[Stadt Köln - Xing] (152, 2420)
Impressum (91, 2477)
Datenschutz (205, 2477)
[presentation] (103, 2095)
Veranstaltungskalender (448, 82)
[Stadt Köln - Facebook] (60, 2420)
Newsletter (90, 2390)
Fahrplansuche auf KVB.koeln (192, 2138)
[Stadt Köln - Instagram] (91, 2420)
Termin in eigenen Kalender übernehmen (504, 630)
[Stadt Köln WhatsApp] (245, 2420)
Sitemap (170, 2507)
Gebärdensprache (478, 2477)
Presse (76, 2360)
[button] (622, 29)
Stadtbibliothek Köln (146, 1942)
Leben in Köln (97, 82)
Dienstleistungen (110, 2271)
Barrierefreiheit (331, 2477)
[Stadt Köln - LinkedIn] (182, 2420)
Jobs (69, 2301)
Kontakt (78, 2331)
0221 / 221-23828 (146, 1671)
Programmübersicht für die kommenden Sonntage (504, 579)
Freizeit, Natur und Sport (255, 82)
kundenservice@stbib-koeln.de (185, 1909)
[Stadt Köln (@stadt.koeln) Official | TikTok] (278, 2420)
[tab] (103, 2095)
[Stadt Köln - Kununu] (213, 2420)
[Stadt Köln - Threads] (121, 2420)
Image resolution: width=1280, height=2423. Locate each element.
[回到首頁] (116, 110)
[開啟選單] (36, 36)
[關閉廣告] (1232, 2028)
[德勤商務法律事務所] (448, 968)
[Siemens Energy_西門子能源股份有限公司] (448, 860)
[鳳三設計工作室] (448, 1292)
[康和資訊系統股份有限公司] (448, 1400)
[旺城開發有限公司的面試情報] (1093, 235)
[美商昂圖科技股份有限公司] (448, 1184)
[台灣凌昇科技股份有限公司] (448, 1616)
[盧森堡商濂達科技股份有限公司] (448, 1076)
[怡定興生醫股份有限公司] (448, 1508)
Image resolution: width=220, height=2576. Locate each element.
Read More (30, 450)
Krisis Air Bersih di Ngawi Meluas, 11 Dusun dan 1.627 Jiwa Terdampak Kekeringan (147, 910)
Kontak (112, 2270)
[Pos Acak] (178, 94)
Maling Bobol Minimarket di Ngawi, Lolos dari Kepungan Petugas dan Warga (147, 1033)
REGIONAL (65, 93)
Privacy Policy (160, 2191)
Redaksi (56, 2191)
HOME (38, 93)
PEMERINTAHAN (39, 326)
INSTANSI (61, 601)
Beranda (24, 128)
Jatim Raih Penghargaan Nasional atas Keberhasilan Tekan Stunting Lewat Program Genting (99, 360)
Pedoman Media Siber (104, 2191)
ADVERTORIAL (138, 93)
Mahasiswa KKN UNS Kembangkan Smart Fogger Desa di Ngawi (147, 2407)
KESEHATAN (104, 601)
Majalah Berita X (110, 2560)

____

Could you copy each line of the material that holds "resolution"?

Image resolution: width=1280, height=2423. Locate each element.
Image resolution: width=220, height=2576. Locate each element.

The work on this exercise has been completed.